KUTIPAN TEKS
────────
Dalam tradisi tasawuf, memerangi cinta dunia, digambarkan sebagai induk segala dosa, mengharuskan seseorang untuk benar-benar mengolah hati dan jiwanya agar mencapai kualitas spiritual yang sempurna dan bermaqam zuhud. ‘Isa (2001).
Orang zuhud di dalam Tarekat Sufi, secara otomatis akan bersikap wara’ (hati-hati) ketika berhubungan dengan kepentingan harta banyak orang.
Wara’ dalam tradisi tasawuf adalah menjauhi perbuatan-perbuatan yang hukumnya belum jelas, supaya tidak terjerumus kepada hal-hal yang hukumnya jelas haram (‘Isa, 2001).
Dengan demikian, wara’mengajarkan pelaku tarekat sufi untuk berhati-hati dalam segala hal, terlebih ketika berkaitan dengan hak harta orang lain, terutama terhadap hak dan harta rakyat banyak.
Jangan sampai keserakaan dan ketamakan mendorong seseorang untuk memperkaya diri dan koleganya, namun di sisi lain merugikan negara serta kepentingan rakyat.
Ketua Dewan Mursyid Tarekat Naqsyabandiyah Indonesia, asuhan Buya Syekh Muhammad Rasyid Syah Fandi yang berpusat di Bengkulu, yakni Al-Mukarrom Syekh Muhammad Ali Idris mengatakan bahwa, dalam upaya menciptakan kebaikan Bangsa dan Negara serta untuk mewujudkan kedamaian bagi manusia, hewan, tumbuhan dan seluruh alam ciptaan Tuhan.
Maka tidak ada jalan lain yang lebih utama untuk dilakukan selain dari pada mendekatkan diri kita kepada Allah Tuhan Rambbul Alamin.
Menurutnya, seluruh kejahatan yang dilakukan manusia di muka bumi ini, terutama korupsi, terjadi karena manusia tidak ingat lagi untuk berzikir dan kembali ke jalan Allah yang diridhoi.
────────
DATA TERCATAT
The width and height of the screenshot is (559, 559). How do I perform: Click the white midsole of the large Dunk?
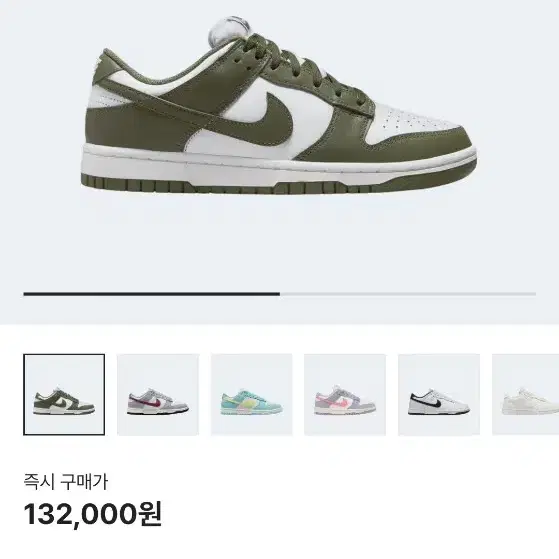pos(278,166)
────────
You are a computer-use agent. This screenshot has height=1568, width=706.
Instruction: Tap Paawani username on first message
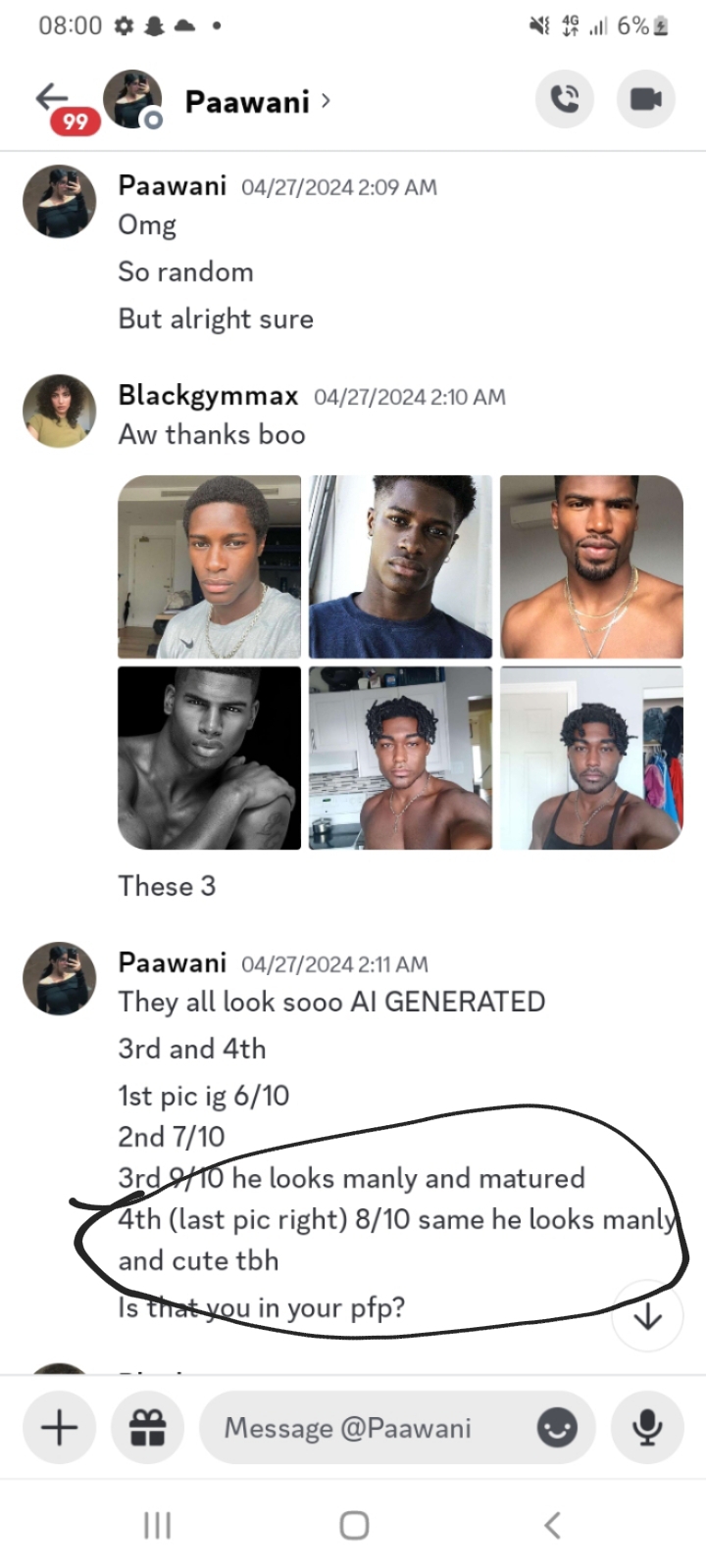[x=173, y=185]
────────
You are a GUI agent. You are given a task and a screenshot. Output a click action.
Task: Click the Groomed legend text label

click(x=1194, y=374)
────────
DAFTAR TUGAS
[1] Ringkaslah paragraf dalam kutipan teks yang diawali "Dengan demikian" menjadi satu kalimat pendek dengan tetap mempertahankan fakta utamanya.
[2] Menurut kutipan teks, apa pengertian wara' dalam tradisi tasawuf?
Materi di atas tidak ada hubungannya dengan kutipan teks.

DAFTAR JAWABAN
[1] Wara' mengajarkan pelaku tarekat sufi untuk berhati-hati dalam segala hal, terutama yang menyangkut hak harta orang lain dan rakyat banyak.

[2] Wara' adalah menjauhi perbuatan yang hukumnya belum jelas agar tidak terjerumus ke dalam hal-hal yang hukumnya jelas haram.